AÇÕES NECESSÁRIAS.
- a) No texto sobre a saúde de políticos presos, quais doenças ou tipos de doença aparecem entre os presos das cadeias brasileiras? Liste todos.
- b) Responda com base no texto sobre a saúde de políticos presos:
(i) Em que órgão o ex-deputado Genuíno foi operado?
(ii) Quem indicou especialistas para dar um laudo médico?
(iii) De que operação Roberto Jefferson está convalescendo?

QUANDO AINDA COMEMORAVAM |
A cena política brasileira
é transparente. Não é necessário muito talento, nem mesmo muito conhecimento,
para se perceber qual o sentido político do que se passa. Pode parecer óbvio o que
digo, mas é precisamente por ser óbvio que se aplica ao Brasil. Este é um país em
que tudo é visível. Vamos diretamente da aparência à essência, sem recurso a
dialéticas mais sofisticadas.
Um dos casos que ocupam a
mídia nesses dias são as condições de saúde do ex-deputado Genuíno. Ele fez uma
operação no coração, recuperou-se, mas apresenta pressão alta. Será um caso
grave? Exigirá cuidados especiais? Poderá ser encarcerado ou deverá ficar em
prisão domiciliar?
Tudo isso foi debatido e
noticiado. O presidente do STF, Joaquim Barbosa, indicou especialistas para
darem um laudo médico a respeito.
O outro caso é o de Roberto
Jefferson, a respeito do qual também uma junta de médicos se pronunciará. Está convalescendo
de uma operação do pâncreas. Tem câncer. Emagreceu muito. É um homem que está visivelmente
doente. Também ele deseja permanecer em prisão domiciliar dado seu estado de
saúde.
Esses são os fatos que dão
margem a noticiário e entrevistas.
Mas do que se trata?
Duas observações,
igualmente óbvias e despidas de partidarismo.
Uma: sabemos que nas
prisões brasileiras, insalubres, existem inúmeros presos com doenças graves. Alguns
têm câncer, outros têm AIDS. A tuberculose anda por toda parte. Doenças
respiratórias, da pele, psiquiátricas. São essas as condições de saúde de
milhares de presos. Muitos casos são gravíssimos. Isso é sabido. Há muito.
Dois: só agora, quando se
está na iminência de ver na cadeia figuras que não fazem parte da plebe ignara,
mas que são membros da classe política dominante e poderosa é que se levanta
essa questão: deve um preso com doença grave ficar na cadeia comum a todos?
Eis então a evidência.
Parece que nunca se pensou no assunto das condições carcerárias. E agora também
não se pensa, mas procura-se encontrar um jeito de amenizar a vida de figurões
que o STF mandou prender após processo.

MATERIAL RECOLHIDO.
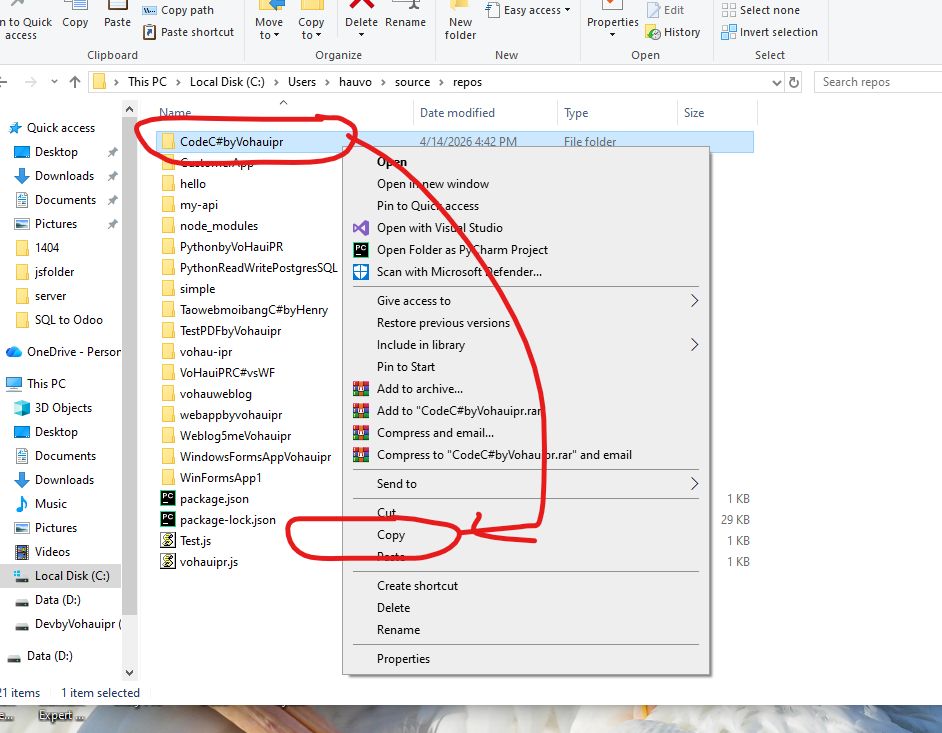Sort files by Date modified column
The image size is (942, 733).
tap(457, 113)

EXERCÍCIO RESOLVIDO.
- a)
câncer
AIDS
tuberculose
doenças respiratórias
doenças da pele
doenças psiquiátricas

- b)
(i) No coração.
(ii) O presidente do STF, Joaquim Barbosa.
(iii) De uma operação do pâncreas.